Last week, I learned a new term from my wife and her colleague (both researchers in Psychology at the University of Oxford) which has fundamentally altered my thinking: “rejection sensitivity.” I’ll break it down in non-academic terms. Rejection sensitivity is what happens to a person after an accumulation of events constituting rejection. (If prejudiced treatment is the illness, then I can analogize rejection sensitivity as the symptom.) This rejection can be based on race, sexual orientation, religion, height, hair color – you name it. But what it specifically connotes is that rejection sensitivity catalyzes people to overshoot, overreact and be hypersensitive to actions or words perceived as rejection. As unpleasant as experiencing this symptom can be, it is the seed from which activism, revolutions and change have been born. Because, let’s face it, what’s a better stimulus to enact change than being uncomfortable, unsatisfied, and more than a little pissed off?
So here’s my question to the LGBTQ community, our straight allies, and those who seek to spread love and compassion in this world: at what point do we reach rejection sensitivity? Is 9 teen suicides enough? 9,000? 9 million?
Today I read an article on the Anoka-Hennepin school district (the former stomping grounds of that brilliant bonfire of light, Michele Bachmann) in Minnesota that witnessed 9 teen suicides in just two years following the introduction of a policy that called for “neutrality” in regards to all things gay. If a student got urinated on for being gay, it was probably just water. If a student got called a faggot, a gentle reminder was issued that such naughty words were not appropriate.
Excuse my apparent propensity for rejection sensitivity, but 9 teen suicides are enough for me, thanks.
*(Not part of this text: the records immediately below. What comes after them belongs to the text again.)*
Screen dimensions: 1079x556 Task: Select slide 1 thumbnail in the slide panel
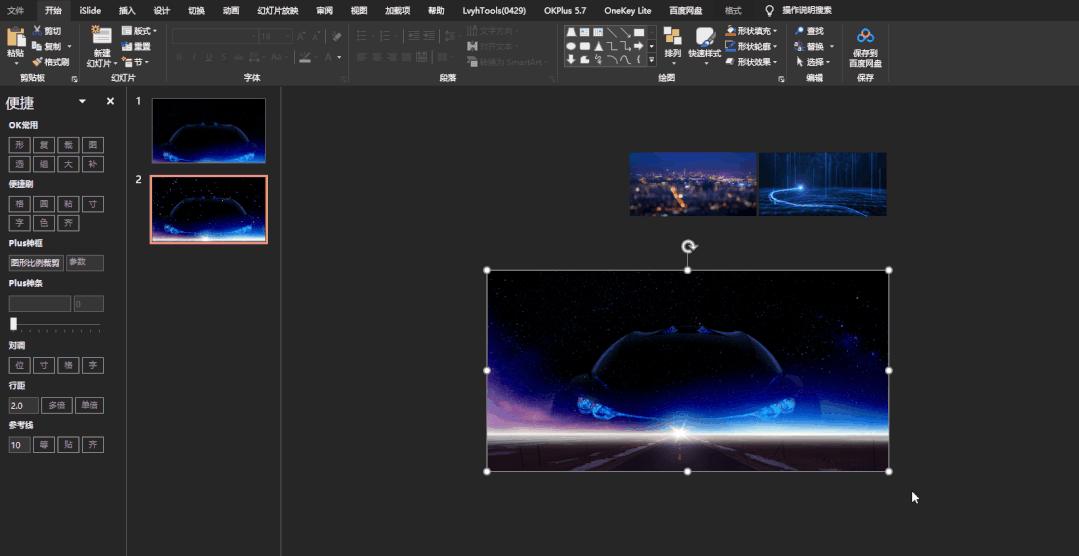tap(208, 130)
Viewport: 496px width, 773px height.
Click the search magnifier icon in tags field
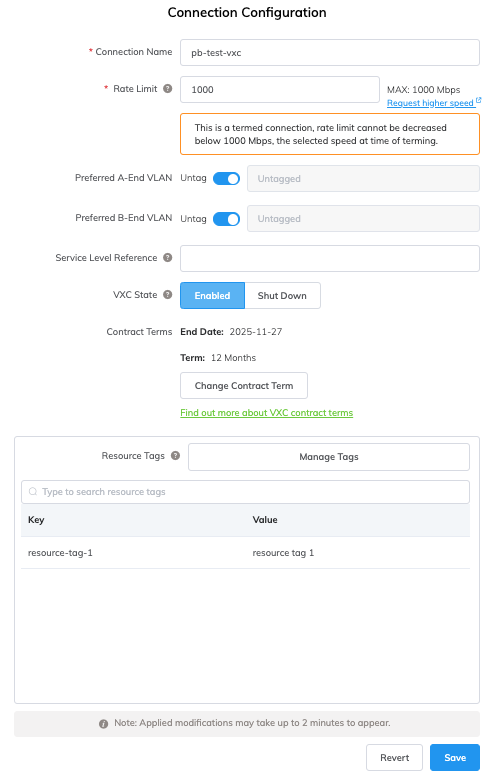point(33,492)
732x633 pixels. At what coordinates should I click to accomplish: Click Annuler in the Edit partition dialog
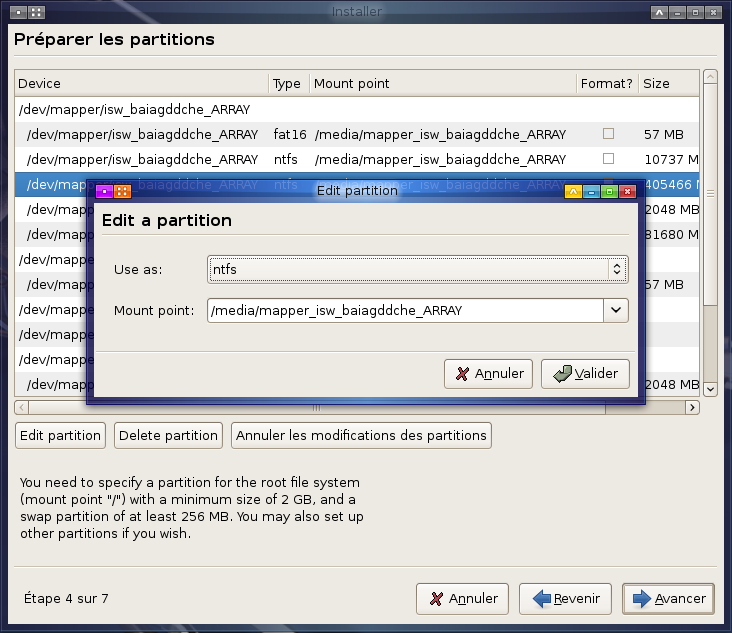[490, 374]
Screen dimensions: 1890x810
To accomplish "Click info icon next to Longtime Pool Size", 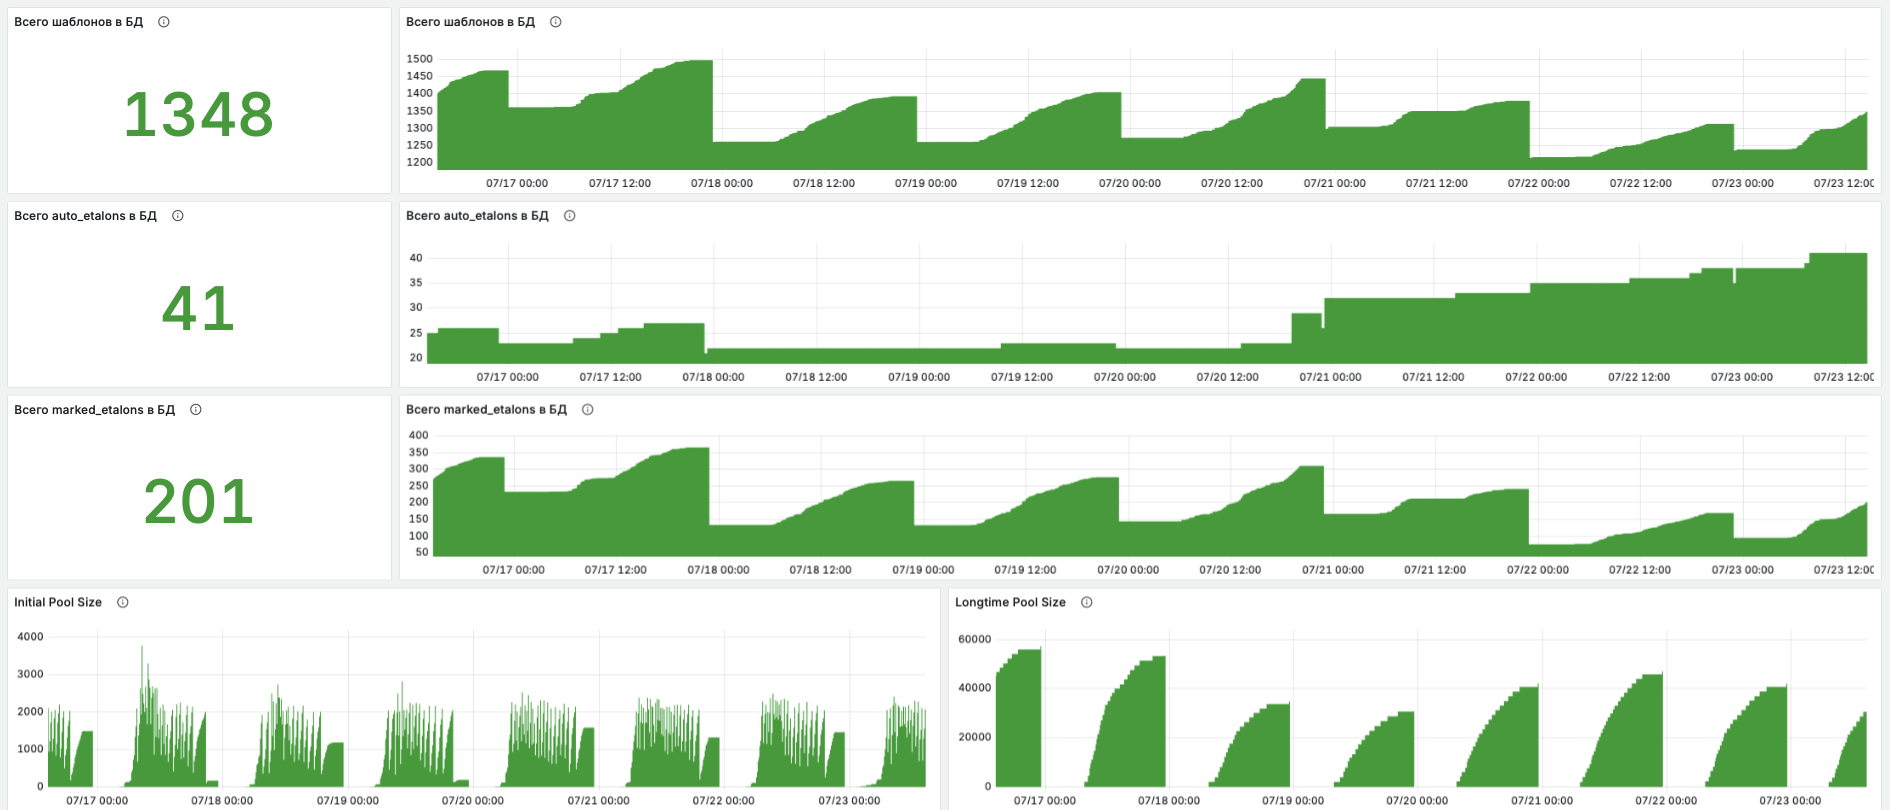I will (x=1087, y=603).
And if the Anoka-Hennepin School District Board needs a reminder that their mandate is to create a safe learning environment (versus pandering to hateful constituents), then I think it is high time we remind them.
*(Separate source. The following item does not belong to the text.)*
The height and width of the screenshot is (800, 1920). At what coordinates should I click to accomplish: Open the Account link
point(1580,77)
Go forth and get your rejection sensitivity on, folks.
(Here is my letter to the School Board, and below is a link for you to either copy and paste this one or to write your own.)
To the Board of the Anoka-Hennepin School District,
I am shocked, saddened and speechless at the cowardice underlying the policies you enacted that have directly affected the lives of children and teens in your district. Furthermore, the opacity of your communications to parents when sanctioning these harmful policies is unprofessional, at best.
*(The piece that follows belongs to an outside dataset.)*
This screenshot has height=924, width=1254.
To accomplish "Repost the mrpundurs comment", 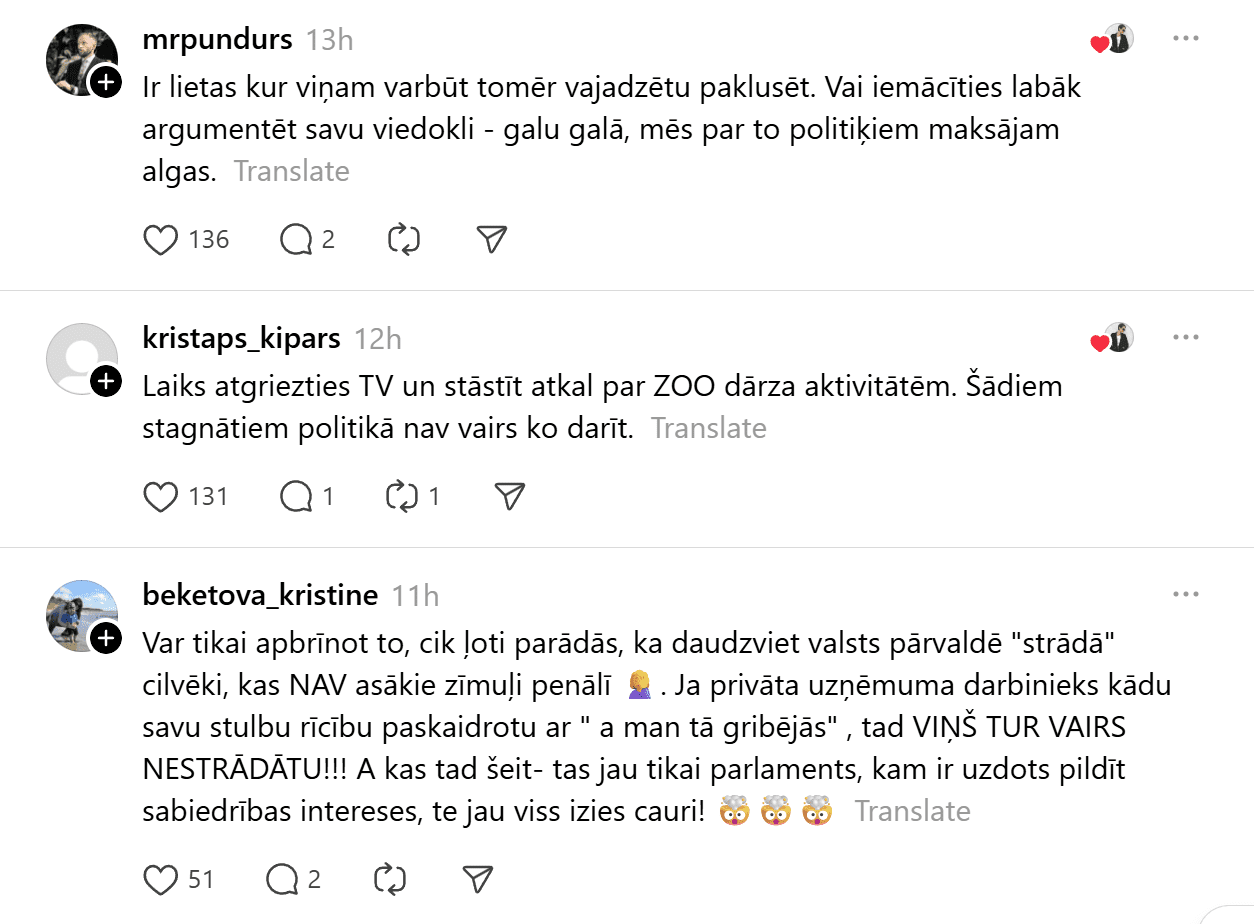I will [x=403, y=240].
Under your leadership, your school district has become an international beacon of shame. Well done in maintaining the cowardly stance of neutrality as 9 students took their own lives while you bowed to those who ridiculously espouse the belief that intolerance can effect change in sexual orientation.
As you make future decisions regarding how you will (or will not) protect the students who have been entrusted to your care, ask yourself what takes priority in your decision-making: appeasing constituents (irrespective of the potentially damaging effects on your students), or creating a safe atmosphere for the students of the Anoka-Hennepin district?